_BRIEF_
With both ends included, repeat exactly the lines of the entries below from the one containing "941x733 pixels." down to the one containing "Task: Click the double", and no others.

_Stored items_
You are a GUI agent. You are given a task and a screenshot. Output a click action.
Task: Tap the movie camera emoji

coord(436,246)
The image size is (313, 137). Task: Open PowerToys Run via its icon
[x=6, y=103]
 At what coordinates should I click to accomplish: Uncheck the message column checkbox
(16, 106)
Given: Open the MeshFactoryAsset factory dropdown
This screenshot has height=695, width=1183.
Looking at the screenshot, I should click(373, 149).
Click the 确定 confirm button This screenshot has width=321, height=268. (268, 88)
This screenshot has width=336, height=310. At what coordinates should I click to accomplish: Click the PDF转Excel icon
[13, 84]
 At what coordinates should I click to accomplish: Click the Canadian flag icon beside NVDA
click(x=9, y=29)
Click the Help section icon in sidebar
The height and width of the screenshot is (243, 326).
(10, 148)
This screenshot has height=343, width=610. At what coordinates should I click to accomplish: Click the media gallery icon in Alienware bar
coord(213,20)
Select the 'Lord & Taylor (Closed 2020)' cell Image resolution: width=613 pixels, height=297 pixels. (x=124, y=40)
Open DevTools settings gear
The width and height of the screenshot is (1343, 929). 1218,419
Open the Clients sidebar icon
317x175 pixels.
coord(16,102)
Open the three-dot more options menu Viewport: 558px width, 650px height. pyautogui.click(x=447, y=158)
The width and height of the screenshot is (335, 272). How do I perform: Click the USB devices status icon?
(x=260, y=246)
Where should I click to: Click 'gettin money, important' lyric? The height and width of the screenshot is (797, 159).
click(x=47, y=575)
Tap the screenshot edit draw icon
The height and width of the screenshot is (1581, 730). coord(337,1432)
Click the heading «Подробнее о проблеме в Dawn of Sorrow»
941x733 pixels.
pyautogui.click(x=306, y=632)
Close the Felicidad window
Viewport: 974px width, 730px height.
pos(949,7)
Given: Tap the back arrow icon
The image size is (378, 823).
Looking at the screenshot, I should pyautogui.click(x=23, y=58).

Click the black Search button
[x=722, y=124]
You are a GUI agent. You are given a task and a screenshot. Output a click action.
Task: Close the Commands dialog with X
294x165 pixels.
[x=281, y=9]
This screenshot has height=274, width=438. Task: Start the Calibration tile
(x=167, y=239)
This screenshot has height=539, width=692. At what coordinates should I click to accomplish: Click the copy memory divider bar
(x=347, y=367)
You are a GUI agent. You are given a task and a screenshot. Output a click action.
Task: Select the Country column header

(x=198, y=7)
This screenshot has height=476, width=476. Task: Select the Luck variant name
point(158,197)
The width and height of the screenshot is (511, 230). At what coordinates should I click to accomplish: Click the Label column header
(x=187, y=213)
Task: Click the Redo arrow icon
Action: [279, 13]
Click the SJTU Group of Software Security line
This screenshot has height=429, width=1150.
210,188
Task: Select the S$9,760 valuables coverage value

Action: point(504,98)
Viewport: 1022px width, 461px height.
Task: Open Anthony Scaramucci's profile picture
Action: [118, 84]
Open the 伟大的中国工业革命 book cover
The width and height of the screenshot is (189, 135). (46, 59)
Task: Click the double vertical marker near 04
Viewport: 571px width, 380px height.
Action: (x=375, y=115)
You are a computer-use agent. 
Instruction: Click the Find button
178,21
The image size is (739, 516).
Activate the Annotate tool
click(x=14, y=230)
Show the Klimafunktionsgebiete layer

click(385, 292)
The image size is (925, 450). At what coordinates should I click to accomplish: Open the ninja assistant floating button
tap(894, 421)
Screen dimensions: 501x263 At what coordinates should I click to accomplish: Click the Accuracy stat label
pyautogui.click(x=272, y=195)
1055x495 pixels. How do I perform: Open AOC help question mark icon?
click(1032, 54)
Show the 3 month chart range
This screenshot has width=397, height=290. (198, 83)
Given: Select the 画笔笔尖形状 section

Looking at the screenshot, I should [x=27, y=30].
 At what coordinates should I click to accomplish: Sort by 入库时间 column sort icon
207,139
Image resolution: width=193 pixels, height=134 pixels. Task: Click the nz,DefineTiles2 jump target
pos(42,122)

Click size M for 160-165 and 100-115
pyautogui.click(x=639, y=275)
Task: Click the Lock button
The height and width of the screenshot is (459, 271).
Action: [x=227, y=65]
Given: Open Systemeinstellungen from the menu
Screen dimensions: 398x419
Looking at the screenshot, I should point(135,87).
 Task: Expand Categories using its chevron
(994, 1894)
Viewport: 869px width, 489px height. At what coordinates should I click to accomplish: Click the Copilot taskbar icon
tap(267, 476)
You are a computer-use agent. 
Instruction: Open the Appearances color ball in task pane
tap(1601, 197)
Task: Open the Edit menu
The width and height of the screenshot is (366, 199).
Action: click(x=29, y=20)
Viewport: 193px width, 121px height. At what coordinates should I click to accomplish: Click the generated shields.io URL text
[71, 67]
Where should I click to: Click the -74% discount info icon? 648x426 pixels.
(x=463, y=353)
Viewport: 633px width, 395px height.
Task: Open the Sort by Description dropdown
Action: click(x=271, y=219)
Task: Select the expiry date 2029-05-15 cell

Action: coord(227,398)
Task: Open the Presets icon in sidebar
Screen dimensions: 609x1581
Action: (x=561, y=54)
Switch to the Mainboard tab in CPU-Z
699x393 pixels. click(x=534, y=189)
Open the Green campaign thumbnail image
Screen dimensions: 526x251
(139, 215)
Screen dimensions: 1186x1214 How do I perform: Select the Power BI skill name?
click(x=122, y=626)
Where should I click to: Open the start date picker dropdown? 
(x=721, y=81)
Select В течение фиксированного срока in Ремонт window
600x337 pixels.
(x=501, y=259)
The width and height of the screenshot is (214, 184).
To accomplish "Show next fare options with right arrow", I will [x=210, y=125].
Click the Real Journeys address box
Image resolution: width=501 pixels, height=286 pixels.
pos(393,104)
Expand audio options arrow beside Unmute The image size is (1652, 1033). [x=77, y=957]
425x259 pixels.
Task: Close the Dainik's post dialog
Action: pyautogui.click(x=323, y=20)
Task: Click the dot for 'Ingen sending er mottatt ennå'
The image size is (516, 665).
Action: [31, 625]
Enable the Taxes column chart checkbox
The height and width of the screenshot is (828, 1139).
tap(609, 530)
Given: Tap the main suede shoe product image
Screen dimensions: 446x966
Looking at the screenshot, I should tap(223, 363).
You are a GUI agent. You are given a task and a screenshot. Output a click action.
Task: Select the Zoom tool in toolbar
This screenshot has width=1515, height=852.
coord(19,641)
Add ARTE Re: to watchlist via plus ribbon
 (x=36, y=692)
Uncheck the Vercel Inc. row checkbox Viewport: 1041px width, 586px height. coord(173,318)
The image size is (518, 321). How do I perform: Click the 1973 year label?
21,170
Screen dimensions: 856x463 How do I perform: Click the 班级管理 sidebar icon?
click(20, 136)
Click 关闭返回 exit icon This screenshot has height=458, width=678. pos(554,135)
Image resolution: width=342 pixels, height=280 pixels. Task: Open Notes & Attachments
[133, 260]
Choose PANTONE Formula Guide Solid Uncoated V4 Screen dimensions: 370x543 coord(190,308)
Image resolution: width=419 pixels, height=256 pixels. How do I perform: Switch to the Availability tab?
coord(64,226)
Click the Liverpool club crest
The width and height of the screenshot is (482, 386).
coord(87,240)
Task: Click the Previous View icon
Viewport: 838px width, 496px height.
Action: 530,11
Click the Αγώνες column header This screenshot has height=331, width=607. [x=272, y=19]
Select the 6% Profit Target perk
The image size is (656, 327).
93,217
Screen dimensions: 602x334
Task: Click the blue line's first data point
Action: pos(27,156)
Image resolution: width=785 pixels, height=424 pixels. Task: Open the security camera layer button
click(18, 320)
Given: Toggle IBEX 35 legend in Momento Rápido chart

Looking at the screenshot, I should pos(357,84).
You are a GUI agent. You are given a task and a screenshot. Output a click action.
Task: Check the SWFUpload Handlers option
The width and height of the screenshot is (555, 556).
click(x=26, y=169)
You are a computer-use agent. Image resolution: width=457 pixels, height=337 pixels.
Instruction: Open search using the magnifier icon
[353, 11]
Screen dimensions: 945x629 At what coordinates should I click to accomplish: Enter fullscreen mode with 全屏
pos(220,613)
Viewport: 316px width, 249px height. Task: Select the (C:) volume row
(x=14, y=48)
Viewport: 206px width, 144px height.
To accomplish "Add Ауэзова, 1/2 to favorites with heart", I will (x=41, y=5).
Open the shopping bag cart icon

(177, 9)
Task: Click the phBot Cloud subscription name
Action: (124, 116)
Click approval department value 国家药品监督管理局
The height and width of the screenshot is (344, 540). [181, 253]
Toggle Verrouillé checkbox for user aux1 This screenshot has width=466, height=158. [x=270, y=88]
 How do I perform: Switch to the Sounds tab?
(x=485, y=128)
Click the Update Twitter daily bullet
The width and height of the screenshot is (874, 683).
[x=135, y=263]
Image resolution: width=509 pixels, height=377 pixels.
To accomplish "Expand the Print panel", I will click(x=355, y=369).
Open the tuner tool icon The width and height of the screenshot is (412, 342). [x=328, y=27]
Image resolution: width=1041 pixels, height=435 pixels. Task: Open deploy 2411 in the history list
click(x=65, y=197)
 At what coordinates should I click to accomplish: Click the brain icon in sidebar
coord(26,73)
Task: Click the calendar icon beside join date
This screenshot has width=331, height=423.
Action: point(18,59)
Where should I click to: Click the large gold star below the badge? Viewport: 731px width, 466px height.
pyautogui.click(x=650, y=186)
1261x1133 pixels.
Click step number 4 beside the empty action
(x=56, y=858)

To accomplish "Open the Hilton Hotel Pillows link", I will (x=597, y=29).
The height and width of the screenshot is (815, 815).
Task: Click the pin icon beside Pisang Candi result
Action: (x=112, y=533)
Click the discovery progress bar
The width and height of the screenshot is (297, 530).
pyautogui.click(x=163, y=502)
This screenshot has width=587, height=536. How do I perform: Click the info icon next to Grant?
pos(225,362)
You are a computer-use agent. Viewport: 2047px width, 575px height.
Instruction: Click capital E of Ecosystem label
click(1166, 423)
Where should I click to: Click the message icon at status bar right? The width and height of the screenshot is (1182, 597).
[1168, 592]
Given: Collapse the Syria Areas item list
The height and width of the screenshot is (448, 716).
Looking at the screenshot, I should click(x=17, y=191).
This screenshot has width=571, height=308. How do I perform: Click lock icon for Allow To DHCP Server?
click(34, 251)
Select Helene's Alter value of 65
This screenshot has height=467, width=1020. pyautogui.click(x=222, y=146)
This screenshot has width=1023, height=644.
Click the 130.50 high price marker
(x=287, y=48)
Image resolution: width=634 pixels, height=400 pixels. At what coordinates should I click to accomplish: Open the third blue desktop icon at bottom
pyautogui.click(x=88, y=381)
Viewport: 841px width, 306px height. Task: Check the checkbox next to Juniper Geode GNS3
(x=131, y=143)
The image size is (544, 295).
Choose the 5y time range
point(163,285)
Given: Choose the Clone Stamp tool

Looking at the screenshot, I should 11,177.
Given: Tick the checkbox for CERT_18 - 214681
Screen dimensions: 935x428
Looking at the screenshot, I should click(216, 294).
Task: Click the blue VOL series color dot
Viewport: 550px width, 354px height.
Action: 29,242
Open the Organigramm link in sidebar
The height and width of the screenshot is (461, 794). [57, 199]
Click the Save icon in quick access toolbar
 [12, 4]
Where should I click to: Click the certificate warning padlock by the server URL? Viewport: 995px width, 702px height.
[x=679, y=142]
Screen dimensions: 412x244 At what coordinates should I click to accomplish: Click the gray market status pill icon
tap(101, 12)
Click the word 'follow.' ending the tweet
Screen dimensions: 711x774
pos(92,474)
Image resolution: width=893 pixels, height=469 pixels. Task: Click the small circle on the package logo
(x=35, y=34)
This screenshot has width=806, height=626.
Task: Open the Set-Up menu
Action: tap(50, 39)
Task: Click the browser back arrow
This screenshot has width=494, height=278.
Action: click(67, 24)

_RESULT OF THE TASK_
941x733 pixels.
pyautogui.click(x=306, y=632)
Close the Felicidad window
Viewport: 974px width, 730px height.
pos(949,7)
Given: Tap the back arrow icon
The image size is (378, 823).
Looking at the screenshot, I should pyautogui.click(x=23, y=58).

Click the black Search button
[x=722, y=124]
You are a GUI agent. You are given a task and a screenshot. Output a click action.
Task: Close the Commands dialog with X
294x165 pixels.
[x=281, y=9]
This screenshot has height=274, width=438. Task: Start the Calibration tile
(x=167, y=239)
This screenshot has height=539, width=692. At what coordinates should I click to accomplish: Click the copy memory divider bar
(x=347, y=367)
You are a GUI agent. You are given a task and a screenshot. Output a click action.
Task: Select the Country column header

(x=198, y=7)
This screenshot has height=476, width=476. Task: Select the Luck variant name
point(158,197)
The width and height of the screenshot is (511, 230). At what coordinates should I click to accomplish: Click the Label column header
(x=187, y=213)
Task: Click the Redo arrow icon
Action: [279, 13]
Click the SJTU Group of Software Security line
This screenshot has height=429, width=1150.
210,188
Task: Select the S$9,760 valuables coverage value

Action: point(504,98)
Viewport: 1022px width, 461px height.
Task: Open Anthony Scaramucci's profile picture
Action: [118, 84]
Open the 伟大的中国工业革命 book cover
The width and height of the screenshot is (189, 135). (46, 59)
Task: Click the double vertical marker near 04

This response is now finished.